As of Friday, a least 37 trans and gender nonconforming people have been killed this year in what the HRC called "an epidemic of violence."
This year's death toll tops 2017, which had 31 recorded victims.
"This grim milestone proves what we have long known: this violence is an epidemic," HRC wrote in its annual report. "Each one of the lives we lost was someone ripped from their family, their friends and their community by an act of senseless violence, often driven by bigotry and transphobia and inflamed by the rhetoric of those who oppose our progress."
Over the past seven years, there have been 202 reported cases of fatal violence against transgender and gender nonconforming victims -- and Black transgender woman make up 66% of these deaths, according to HRC's report.

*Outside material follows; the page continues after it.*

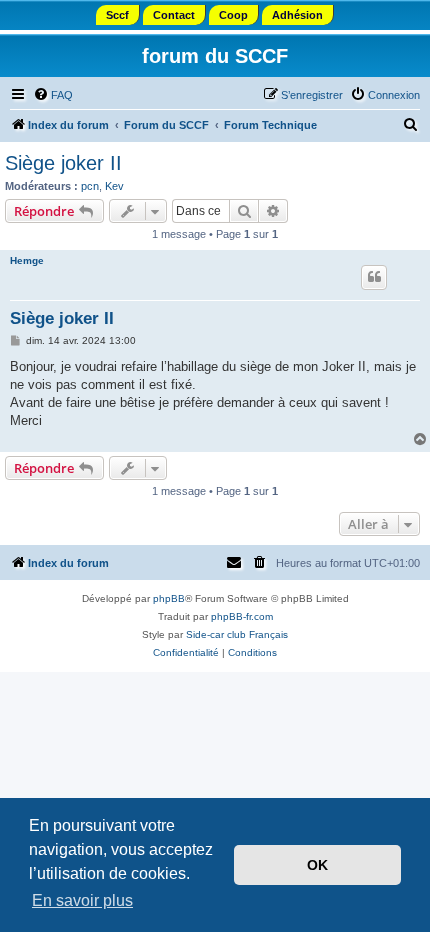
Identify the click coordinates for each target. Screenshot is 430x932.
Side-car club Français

This year's report acknowledged the racial disparities in these killings. Of the 37 victims, the majority were Black, Latinx or both, according to HRC. The list includes Tony McDade, a Black transgender man who was shot by a Tallahassee police officer in May, two days after the death of George Floyd.
Other victims include Queasha D Hardy, a hairstylist from Baton Rouge, Louisiana, who was shot and killed in July, and Michelle Michellyn Ramos Vargas, who was shot multiple times and found dead in San Germán, Puerto Rico, in September.
HRC's report comes just three days after the FBI released its hate crime report for 2019. There were 7,103 hate crimes reported to the FBI in 2019 and of these, a combined 19.6% were based on sexual orientation or gender identity.